As for the choke adjustments, there are two variables that effect cold starting, the climate and the engines condition. An engine in a warm climate requires a slightly different choke adjustment, than the same engine in a cold climate. A healthier engine also has more manifold vacuum, which may require a minor change in the choke adjustment. As such, there are two adjustments that may be required, one to the choke coil, and the other to the choke un-loader. The choke coil can be adjusted in the field, however the choke un-loader should only be adjusted by a qualified technician.
1) |
To adjust the choke coil, start with a cold engine. Press the throttle pedal to the floor, then release it. The choke plate should be fully closed. Loosen all three screws and rotate the black choke cap, first clockwise until it opens, then counter-clockwise until it just barely closes. The idea is to get just enough tension to close the choke plate, but no more. Note: if the choke plate doesn't close completely, the engine will be hard to start when cold. If there is too much tension, the engine will stay on fast idle too long. |
2) |
To adjust the idle speed, start by warming up the engine. Once the normal operating temperature is reach, use a tachometer and adjust the idle speed screw until the engine idles at it's slowest speed. For most motors, this will be around 700-800 rpm. For performance motors, it will be around 800-1000 rpm, depending on the cam profile. |
3) |
The last adjustment is the idle mixture screw. Turn the mixture screw clockwise (in) until the engine starts to slow down. Then turn the mixture screw counter-clockwise (out) to obtain the maximum speed. While a tach is helpful, this can be done by ear. |
Final Adjustments
1) |
If you have a vacuum gauge, adjust the timing one more time, to archive the highest manifold vacuum possible at idle. Once this is done, take the car out for another test drive. If it pings, turn the distributor clockwise just a tad and retest. Again, you want to set the timing so the engine is very close to pinging, but doesn't. Oh yea... don't forget to snug the distributor bolt down when your done. |
2) |
The last step is to re-adjust the idle mixture screw to archive the maximum rpm's, and the highest manifold vacuum reading. When your finish, the engine should be running at peak efficiency. |
Fuel Recommendations
We highly recommend the use of premium fuel in your six cylinder engine. Premium fuels have a higher octane rating which does a better job controlling pre-ignition and detonation, also called pinging. If you use a premium fuel, you can advance the ignition timing a tad bit further, there-by increasing both power and mileage.
Starting Instructions
1) |
Press the throttle pedal all the way to the floor.
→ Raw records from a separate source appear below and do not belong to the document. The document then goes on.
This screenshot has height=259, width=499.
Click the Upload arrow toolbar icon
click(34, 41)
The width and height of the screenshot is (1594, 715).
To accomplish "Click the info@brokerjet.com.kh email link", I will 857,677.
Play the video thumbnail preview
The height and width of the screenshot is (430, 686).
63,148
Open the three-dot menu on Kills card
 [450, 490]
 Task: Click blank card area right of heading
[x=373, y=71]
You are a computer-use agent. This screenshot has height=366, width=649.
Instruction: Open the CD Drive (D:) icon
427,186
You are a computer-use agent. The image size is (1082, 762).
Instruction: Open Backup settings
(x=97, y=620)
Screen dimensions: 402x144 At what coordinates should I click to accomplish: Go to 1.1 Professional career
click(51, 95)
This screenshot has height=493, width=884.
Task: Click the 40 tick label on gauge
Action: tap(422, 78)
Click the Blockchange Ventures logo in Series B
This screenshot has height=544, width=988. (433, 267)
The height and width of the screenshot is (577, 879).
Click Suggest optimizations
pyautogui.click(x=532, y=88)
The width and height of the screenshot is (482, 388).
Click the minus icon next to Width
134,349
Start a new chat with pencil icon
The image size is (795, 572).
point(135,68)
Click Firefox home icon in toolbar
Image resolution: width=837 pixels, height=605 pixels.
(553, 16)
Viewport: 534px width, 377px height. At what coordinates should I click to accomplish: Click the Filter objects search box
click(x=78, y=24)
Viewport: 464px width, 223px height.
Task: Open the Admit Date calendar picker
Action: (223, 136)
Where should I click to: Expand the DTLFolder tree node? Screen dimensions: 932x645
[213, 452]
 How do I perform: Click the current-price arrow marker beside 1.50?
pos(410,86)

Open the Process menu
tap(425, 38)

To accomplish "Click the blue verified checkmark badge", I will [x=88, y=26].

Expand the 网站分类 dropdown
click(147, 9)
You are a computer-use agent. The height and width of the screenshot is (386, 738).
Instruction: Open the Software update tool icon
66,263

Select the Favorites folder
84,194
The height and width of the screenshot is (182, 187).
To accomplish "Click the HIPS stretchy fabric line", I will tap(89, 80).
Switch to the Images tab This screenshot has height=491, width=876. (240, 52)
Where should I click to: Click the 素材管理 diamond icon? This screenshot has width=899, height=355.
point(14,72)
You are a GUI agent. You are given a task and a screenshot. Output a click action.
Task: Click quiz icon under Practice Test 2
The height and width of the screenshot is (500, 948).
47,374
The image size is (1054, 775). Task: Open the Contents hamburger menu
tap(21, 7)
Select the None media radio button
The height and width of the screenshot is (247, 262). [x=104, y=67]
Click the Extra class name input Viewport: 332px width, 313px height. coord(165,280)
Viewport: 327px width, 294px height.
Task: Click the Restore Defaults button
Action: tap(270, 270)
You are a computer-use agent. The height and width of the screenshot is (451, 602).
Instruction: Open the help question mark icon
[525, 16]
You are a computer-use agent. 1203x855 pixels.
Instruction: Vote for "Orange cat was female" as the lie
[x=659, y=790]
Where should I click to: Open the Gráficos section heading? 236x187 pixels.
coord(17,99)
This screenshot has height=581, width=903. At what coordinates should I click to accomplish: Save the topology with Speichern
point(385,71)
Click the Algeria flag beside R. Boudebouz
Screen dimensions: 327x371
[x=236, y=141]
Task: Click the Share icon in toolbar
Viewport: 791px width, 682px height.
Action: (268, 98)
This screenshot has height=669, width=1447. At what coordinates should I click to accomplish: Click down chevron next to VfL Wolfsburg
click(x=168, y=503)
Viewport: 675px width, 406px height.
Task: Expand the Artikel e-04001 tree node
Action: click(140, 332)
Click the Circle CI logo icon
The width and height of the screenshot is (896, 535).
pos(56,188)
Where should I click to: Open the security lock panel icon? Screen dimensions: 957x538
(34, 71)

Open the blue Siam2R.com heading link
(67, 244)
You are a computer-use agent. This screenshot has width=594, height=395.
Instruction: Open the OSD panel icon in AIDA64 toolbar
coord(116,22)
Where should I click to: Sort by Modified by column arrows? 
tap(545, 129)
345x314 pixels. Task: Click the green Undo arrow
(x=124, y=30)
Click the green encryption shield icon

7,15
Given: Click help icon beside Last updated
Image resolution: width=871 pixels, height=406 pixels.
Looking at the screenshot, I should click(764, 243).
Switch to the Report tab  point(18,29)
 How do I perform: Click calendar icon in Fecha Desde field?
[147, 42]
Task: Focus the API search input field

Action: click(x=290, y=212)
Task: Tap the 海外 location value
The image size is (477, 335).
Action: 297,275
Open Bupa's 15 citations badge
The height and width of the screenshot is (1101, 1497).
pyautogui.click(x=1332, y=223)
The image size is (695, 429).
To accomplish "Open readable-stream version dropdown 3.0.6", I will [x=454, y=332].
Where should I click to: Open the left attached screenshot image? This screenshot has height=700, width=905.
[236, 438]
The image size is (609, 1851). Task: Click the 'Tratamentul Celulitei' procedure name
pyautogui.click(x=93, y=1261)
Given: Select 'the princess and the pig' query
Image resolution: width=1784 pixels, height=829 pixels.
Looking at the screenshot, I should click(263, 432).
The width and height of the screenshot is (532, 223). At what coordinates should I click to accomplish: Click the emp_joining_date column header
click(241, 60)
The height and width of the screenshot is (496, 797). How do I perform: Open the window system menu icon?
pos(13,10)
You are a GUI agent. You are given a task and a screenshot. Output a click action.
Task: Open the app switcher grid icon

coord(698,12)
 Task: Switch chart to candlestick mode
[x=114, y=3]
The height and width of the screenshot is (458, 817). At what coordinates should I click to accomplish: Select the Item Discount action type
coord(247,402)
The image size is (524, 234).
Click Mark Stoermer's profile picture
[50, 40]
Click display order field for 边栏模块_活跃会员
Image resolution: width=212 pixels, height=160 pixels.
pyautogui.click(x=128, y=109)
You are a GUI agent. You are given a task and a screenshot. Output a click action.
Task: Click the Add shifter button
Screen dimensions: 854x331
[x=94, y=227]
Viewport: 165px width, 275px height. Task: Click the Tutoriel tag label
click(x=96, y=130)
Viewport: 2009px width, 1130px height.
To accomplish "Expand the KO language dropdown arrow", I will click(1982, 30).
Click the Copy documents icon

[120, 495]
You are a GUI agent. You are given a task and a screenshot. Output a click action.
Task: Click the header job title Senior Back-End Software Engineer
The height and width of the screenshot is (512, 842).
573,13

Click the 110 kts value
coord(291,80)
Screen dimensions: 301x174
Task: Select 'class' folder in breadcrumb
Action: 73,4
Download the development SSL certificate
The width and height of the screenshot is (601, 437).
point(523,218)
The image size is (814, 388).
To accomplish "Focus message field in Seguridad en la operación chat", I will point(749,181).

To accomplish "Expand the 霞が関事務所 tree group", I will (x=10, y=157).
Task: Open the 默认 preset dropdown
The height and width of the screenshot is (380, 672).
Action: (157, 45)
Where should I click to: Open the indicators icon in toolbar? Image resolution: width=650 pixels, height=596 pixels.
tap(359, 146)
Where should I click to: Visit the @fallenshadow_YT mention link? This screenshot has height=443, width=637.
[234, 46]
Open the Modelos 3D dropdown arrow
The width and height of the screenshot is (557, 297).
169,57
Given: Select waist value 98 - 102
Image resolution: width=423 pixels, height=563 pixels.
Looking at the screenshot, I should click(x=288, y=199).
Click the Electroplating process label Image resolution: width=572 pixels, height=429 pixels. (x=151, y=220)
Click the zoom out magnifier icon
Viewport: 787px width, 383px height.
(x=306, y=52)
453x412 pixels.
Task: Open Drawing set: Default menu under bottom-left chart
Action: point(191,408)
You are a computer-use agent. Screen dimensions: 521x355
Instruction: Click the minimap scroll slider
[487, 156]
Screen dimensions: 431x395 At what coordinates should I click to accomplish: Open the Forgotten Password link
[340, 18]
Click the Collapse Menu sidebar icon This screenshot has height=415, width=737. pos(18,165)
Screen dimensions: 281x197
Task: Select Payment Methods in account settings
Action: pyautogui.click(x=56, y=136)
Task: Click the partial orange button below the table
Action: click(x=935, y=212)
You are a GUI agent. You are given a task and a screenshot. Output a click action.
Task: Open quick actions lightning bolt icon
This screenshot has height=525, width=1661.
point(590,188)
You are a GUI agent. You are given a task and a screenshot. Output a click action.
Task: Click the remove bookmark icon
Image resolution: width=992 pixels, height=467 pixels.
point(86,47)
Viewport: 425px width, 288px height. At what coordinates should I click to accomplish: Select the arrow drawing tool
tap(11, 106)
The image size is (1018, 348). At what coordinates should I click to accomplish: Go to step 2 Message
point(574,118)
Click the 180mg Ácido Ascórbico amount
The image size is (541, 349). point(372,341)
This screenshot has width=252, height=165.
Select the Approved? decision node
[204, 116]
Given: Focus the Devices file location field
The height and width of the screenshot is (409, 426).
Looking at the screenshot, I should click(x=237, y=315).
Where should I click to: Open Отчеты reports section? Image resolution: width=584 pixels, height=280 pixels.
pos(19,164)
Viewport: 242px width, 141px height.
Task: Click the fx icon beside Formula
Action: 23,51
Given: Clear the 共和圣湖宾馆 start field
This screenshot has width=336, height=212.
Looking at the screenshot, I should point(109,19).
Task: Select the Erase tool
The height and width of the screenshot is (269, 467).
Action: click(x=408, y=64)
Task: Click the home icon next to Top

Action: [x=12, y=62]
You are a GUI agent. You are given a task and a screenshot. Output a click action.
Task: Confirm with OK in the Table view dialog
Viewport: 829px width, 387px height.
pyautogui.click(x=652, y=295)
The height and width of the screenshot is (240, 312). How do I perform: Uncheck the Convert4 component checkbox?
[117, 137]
This allows the choke plate to close. |
2) |
Pump the throttle pedal once or twice, to get a little fuel into the carb and manifold. |
3) |
Depress the throttle pedal half way to the floor, then start the engine. |
4) |
Once the engine fires, take your foot off the throttle pedal and let it idle. |
5) |
After the engine has been running for 20-30 seconds, tap the throttle pedal. This will set the fast idle cam on the second step, so the engine runs a little slower. That's it. |
Miscellaneous Notes
A stock six cylinder engine, with a stock camshaft, should have approximately 20 inches of manifold vacuum (lower with a performance camshaft), and it should idle at 700-800 rpm (higher with a performance camshaft).